Alors que les annonces se succèdent ces derniers temps pour inciter les collectivités à élargir les horaires d’ouverture des médiathèques, l’ABF Bretagne a invité à réfléchir à la notion de l’aménagement du temps.

Reprenons le postulat de cette journée :

« Les rythmes de travail et de vie changent, notre rapport au temps – et notamment au temps libre- se modifie. Les besoins et les attentes des citoyens sont en constante évolution. En tant qu’établissement culturel et outil d’un maillage territorial structurant, comment les bibliothèques peuvent-elles rester réactives à la demande croissante des usagers dans un contexte de plus en plus contraint ? Comment le service public peut-il accompagner la révolution des temps et des usages ? »

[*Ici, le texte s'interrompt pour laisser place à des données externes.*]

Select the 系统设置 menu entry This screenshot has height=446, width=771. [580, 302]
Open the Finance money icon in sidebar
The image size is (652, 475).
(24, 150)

LES POLITIQUES LOCALES ET LA PROBLEMATIQUE DU TEMPS

Certaines villes, comme Rennes ou Montpellier représentées lors de cette journée, ont intégré pleinement la problématique du temps dans leurs modes de gestion. Assez décriée pourtant au départ, Rennes a été une des premières villes à avoir mis en place un « bureau des temps » avec une volonté très forte de transversalité.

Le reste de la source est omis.